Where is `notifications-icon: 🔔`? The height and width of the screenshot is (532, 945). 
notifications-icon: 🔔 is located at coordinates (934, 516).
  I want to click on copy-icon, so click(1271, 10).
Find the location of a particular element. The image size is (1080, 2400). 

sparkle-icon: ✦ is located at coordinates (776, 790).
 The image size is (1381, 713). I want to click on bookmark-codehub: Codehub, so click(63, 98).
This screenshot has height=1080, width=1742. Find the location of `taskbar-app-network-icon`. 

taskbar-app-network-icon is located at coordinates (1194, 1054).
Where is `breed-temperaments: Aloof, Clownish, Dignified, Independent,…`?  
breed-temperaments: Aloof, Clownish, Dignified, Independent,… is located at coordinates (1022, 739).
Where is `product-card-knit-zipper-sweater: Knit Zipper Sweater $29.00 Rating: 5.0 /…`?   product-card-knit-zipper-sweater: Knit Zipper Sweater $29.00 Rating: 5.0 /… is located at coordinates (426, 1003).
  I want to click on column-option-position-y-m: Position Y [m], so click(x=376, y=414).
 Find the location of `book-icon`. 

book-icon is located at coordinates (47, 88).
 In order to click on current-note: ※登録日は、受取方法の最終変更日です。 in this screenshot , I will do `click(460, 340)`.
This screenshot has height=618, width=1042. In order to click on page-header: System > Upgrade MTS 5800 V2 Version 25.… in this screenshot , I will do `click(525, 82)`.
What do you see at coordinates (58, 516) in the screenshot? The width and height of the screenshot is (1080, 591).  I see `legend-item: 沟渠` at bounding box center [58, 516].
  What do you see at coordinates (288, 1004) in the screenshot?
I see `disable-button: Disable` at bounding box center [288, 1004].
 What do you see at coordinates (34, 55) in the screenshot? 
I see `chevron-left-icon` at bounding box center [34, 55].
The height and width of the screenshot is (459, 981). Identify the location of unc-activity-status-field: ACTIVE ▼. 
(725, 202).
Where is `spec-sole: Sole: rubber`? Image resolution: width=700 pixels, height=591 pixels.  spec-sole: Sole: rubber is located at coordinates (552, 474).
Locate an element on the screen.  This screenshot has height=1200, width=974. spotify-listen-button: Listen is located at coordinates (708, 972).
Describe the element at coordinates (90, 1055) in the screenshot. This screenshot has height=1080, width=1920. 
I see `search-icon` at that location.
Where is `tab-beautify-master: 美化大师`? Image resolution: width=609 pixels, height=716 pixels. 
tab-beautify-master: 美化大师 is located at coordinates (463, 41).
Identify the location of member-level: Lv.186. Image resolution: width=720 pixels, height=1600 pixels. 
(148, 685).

____

* What you need to do
Rewrite the data starting at the line that contains "I want to click on column-option-position-y-m: Position" and ending at the line that contains "In order to click on current-note: ※登録日は、受取方法の最終変更日です。", substituting "image" for "screenshot" and leaving everything else the same.

* Solution to the exercise
  I want to click on column-option-position-y-m: Position Y [m], so click(x=376, y=414).
 Find the location of `book-icon`. 

book-icon is located at coordinates (47, 88).
 In order to click on current-note: ※登録日は、受取方法の最終変更日です。 in this image , I will do `click(460, 340)`.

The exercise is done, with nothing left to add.